--- TASK INPUT ---
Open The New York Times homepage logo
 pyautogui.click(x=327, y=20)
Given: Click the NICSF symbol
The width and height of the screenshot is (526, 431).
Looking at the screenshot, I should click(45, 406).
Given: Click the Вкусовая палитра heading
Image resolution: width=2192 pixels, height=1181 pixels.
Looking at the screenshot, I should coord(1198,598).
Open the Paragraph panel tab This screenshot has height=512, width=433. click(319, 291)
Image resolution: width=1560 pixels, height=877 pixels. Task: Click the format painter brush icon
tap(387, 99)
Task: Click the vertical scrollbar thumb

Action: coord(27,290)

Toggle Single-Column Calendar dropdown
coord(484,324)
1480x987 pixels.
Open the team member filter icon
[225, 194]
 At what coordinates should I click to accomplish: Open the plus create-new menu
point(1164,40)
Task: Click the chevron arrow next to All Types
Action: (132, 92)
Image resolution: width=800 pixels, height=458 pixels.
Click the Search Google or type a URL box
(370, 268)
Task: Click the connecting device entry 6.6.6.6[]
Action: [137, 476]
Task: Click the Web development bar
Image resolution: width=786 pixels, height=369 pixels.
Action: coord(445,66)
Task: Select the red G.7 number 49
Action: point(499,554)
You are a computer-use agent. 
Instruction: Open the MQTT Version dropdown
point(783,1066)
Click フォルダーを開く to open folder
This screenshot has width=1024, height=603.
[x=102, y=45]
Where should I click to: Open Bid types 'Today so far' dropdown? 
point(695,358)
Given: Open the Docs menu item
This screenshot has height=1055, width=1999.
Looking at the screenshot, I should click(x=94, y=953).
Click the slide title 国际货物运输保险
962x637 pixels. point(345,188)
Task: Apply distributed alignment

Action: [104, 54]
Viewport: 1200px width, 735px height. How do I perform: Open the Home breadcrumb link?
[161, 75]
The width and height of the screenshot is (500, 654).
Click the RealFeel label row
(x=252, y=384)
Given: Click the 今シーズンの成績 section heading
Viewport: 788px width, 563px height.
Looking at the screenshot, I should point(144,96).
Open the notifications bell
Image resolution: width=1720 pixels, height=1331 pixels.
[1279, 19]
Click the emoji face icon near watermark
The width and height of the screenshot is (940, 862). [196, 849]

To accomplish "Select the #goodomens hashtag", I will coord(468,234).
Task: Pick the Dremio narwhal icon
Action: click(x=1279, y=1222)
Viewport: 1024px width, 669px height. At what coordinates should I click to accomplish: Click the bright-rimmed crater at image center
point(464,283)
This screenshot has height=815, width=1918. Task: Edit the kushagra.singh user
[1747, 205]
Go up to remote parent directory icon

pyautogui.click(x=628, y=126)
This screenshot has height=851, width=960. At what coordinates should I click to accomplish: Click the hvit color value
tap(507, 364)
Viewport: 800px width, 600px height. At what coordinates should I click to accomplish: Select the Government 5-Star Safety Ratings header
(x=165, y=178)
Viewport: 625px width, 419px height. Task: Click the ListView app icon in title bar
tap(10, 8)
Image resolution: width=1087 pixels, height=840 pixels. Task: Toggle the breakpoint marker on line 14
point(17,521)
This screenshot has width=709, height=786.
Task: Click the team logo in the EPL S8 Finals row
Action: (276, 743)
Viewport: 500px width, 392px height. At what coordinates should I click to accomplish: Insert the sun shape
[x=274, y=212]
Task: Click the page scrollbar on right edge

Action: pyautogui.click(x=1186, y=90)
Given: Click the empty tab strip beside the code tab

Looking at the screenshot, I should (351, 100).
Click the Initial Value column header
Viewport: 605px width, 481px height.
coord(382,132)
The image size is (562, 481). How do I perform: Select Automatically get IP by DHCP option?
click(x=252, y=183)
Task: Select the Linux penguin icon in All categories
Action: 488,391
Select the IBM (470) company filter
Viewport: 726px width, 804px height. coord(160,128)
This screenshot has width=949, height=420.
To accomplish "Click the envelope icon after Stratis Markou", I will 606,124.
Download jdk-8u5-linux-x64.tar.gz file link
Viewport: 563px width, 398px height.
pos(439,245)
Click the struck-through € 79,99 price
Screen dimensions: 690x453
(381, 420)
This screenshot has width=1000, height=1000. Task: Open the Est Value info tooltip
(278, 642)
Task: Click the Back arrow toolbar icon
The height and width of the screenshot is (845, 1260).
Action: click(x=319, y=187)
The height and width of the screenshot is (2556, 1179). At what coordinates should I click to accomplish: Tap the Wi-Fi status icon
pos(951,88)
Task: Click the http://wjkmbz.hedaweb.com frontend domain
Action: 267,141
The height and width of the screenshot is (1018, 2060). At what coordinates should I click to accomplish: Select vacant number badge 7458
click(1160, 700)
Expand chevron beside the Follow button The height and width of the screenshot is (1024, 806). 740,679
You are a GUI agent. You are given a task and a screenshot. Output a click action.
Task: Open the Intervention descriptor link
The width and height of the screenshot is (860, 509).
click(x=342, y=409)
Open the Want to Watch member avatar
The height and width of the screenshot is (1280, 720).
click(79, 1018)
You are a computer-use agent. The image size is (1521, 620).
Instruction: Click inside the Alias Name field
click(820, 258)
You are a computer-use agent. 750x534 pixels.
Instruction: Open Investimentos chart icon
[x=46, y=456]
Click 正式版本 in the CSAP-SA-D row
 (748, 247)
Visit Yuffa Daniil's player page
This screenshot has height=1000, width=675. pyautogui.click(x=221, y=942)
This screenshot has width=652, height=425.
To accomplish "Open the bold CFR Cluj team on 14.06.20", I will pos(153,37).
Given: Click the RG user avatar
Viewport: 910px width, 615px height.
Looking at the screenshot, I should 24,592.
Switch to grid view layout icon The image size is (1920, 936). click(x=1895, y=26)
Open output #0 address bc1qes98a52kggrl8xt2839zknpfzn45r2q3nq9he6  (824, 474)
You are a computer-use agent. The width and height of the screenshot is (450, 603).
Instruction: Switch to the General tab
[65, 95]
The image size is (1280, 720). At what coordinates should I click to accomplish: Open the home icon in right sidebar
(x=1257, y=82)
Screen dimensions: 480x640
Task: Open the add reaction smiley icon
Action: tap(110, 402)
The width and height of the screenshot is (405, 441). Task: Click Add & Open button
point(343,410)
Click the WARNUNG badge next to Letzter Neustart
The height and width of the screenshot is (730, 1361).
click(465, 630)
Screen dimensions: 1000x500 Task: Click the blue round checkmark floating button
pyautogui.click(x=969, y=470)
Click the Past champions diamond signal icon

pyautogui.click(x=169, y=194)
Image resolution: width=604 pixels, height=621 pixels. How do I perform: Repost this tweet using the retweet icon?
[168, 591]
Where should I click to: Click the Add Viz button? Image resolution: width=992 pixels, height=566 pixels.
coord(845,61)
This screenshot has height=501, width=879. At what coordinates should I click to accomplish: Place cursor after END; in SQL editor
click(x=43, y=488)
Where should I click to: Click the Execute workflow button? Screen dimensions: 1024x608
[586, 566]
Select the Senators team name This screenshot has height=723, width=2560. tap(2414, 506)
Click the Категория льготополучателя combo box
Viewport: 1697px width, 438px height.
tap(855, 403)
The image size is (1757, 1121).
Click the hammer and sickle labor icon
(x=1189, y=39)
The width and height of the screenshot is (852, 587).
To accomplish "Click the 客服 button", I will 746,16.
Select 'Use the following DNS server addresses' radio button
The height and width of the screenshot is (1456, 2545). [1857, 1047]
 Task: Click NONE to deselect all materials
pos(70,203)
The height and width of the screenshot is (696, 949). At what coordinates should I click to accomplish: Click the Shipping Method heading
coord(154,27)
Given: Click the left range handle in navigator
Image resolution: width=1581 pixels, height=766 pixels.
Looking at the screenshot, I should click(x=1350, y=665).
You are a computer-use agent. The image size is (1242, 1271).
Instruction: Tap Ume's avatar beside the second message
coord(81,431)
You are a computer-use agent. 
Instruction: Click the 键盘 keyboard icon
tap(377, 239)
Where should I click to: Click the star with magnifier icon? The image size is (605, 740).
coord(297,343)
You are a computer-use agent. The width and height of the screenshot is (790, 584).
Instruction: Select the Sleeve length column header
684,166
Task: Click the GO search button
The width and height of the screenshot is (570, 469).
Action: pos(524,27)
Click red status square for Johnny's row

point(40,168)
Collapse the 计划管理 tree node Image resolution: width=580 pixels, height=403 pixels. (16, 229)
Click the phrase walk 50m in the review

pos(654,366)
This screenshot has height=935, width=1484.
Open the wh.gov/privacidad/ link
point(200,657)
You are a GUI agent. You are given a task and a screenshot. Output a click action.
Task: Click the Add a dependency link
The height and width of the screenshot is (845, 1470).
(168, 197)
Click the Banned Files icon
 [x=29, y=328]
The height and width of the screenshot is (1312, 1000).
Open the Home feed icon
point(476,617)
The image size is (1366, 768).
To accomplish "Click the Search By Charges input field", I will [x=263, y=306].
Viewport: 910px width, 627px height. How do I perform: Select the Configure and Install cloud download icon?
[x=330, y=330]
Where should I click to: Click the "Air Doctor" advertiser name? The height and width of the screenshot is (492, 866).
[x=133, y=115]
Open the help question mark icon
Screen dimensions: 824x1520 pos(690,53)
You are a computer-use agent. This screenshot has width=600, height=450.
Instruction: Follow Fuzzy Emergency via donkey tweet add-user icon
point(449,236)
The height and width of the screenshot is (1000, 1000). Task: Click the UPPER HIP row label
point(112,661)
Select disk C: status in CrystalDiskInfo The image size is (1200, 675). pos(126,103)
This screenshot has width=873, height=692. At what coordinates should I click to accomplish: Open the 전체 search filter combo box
---
*WHAT THE TASK ASKS*:
In the listing above, find the line containing "Toggle Single-Column Calendar dropdown" and the line containing "Given: Click the 今シーズンの成績 section heading", then retype both and every line between them exactly, with nothing else.

*TASK RESULT*:
Toggle Single-Column Calendar dropdown
coord(484,324)
1480x987 pixels.
Open the team member filter icon
[225, 194]
 At what coordinates should I click to accomplish: Open the plus create-new menu
point(1164,40)
Task: Click the chevron arrow next to All Types
Action: (132, 92)
Image resolution: width=800 pixels, height=458 pixels.
Click the Search Google or type a URL box
(370, 268)
Task: Click the connecting device entry 6.6.6.6[]
Action: [137, 476]
Task: Click the Web development bar
Image resolution: width=786 pixels, height=369 pixels.
Action: coord(445,66)
Task: Select the red G.7 number 49
Action: point(499,554)
You are a computer-use agent. 
Instruction: Open the MQTT Version dropdown
point(783,1066)
Click フォルダーを開く to open folder
This screenshot has width=1024, height=603.
[x=102, y=45]
Where should I click to: Open Bid types 'Today so far' dropdown? 
point(695,358)
Given: Open the Docs menu item
This screenshot has height=1055, width=1999.
Looking at the screenshot, I should click(x=94, y=953).
Click the slide title 国际货物运输保险
962x637 pixels. point(345,188)
Task: Apply distributed alignment

Action: [104, 54]
Viewport: 1200px width, 735px height. How do I perform: Open the Home breadcrumb link?
[161, 75]
The width and height of the screenshot is (500, 654).
Click the RealFeel label row
(x=252, y=384)
Given: Click the 今シーズンの成績 section heading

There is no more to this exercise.